Work to be completed: Give back exactly the lines of the entries below from the line with "Given: Click the Category column header" to the line with "You are a computer-use agent. Viewport: 1113px", inclusive, and only those.

Source material:

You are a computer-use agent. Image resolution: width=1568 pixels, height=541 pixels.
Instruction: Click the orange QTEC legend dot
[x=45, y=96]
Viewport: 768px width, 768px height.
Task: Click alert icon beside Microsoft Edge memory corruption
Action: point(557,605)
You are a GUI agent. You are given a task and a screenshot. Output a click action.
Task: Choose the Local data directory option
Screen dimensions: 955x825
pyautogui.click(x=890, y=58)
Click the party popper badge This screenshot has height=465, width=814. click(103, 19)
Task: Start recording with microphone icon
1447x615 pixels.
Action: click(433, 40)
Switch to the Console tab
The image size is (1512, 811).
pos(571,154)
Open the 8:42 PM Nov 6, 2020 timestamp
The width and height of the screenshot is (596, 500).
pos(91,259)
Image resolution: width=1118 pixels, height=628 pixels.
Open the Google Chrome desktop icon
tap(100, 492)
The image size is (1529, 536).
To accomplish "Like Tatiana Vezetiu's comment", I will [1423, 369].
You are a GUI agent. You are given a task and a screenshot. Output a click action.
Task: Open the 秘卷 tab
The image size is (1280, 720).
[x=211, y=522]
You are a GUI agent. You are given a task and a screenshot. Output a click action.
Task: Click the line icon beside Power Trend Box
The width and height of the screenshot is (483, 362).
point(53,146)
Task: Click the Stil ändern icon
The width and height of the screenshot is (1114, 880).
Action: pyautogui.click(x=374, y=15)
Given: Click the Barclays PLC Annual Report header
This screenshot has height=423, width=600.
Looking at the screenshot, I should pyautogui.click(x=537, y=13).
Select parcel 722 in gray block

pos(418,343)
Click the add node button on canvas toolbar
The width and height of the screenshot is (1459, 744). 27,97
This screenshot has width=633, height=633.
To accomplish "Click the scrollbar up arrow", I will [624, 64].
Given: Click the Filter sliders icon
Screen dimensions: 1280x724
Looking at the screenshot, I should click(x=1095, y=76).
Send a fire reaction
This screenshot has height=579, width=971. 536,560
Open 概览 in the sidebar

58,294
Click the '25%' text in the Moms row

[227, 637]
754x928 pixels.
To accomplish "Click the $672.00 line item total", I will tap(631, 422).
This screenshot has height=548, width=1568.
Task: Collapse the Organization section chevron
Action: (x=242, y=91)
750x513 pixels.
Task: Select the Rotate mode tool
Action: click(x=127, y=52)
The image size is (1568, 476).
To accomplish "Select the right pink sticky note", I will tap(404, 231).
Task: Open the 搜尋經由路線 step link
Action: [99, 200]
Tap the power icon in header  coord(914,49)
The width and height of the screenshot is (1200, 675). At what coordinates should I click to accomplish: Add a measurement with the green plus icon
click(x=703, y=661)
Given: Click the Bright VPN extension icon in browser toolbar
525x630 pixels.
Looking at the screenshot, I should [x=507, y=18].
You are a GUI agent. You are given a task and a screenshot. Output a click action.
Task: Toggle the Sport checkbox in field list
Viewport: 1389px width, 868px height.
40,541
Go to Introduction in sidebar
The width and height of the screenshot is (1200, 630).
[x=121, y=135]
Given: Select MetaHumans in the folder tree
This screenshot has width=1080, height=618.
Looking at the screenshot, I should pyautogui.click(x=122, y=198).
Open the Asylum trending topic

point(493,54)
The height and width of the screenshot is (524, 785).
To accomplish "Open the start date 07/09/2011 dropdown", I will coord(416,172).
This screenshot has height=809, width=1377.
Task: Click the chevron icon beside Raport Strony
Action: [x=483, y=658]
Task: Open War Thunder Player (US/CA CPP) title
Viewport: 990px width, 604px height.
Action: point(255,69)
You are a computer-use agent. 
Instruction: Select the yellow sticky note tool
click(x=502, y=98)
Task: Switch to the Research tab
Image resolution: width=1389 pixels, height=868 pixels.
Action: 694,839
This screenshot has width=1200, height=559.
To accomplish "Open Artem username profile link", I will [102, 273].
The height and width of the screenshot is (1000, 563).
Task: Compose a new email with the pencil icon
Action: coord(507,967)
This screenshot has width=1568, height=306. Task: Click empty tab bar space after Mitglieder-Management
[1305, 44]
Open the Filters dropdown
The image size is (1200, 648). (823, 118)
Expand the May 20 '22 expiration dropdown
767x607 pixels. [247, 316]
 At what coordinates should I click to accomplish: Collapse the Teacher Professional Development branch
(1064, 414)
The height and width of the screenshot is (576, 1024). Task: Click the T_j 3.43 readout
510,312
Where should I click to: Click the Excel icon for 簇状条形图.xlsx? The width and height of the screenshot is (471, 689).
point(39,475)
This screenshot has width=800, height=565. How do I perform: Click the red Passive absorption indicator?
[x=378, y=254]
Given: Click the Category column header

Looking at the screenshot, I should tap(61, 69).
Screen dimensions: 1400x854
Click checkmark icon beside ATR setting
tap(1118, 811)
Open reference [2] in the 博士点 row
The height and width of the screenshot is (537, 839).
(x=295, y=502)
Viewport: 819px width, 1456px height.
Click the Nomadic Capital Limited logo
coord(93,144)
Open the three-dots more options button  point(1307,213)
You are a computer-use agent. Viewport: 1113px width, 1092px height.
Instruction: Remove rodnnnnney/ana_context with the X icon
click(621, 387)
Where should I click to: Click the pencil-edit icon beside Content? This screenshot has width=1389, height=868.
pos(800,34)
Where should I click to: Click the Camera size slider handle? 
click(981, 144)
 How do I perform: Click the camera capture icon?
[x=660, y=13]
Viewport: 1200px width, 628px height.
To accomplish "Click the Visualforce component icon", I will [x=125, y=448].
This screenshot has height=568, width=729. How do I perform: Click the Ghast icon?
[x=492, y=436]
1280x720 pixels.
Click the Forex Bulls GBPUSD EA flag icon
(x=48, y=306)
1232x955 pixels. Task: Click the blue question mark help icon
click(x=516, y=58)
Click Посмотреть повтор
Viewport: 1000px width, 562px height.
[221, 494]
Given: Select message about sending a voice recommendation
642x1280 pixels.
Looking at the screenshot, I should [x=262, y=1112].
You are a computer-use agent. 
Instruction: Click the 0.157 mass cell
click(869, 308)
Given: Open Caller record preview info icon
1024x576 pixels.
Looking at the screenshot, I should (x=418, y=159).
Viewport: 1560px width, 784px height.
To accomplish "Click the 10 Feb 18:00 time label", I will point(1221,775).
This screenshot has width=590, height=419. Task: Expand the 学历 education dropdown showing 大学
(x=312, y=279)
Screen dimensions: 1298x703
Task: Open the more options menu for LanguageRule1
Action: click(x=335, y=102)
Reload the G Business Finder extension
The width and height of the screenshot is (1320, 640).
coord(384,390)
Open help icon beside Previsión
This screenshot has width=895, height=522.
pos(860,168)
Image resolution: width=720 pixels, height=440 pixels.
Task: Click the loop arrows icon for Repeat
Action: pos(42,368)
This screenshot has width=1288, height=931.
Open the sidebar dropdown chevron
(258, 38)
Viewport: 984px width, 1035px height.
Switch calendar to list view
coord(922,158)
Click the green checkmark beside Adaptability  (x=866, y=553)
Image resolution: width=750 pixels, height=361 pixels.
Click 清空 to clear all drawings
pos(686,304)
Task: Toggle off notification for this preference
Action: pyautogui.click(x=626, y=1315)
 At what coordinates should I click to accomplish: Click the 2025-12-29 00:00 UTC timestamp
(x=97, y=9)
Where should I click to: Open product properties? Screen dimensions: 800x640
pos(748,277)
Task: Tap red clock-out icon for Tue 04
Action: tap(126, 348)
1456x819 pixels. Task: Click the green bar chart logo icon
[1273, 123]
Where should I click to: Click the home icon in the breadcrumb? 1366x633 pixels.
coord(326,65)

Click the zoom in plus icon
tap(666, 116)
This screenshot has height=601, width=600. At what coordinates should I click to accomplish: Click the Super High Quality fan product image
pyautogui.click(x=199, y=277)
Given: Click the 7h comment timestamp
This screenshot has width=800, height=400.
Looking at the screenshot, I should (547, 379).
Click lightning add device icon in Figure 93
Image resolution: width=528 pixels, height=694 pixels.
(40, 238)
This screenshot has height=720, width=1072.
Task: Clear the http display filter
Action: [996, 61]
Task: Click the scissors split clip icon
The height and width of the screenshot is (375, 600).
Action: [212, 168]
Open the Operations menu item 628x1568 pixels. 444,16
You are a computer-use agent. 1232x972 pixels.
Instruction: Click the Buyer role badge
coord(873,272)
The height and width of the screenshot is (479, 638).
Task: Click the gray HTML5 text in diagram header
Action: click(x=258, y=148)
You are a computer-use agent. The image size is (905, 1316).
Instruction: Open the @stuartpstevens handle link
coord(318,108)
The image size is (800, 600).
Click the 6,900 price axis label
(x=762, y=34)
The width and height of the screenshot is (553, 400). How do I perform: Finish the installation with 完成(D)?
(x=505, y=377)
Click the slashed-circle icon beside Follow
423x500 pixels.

Output:
Given: Click the Category column header

Looking at the screenshot, I should tap(61, 69).
Screen dimensions: 1400x854
Click checkmark icon beside ATR setting
tap(1118, 811)
Open reference [2] in the 博士点 row
The height and width of the screenshot is (537, 839).
(x=295, y=502)
Viewport: 819px width, 1456px height.
Click the Nomadic Capital Limited logo
coord(93,144)
Open the three-dots more options button  point(1307,213)
You are a computer-use agent. Viewport: 1113px width, 1092px height.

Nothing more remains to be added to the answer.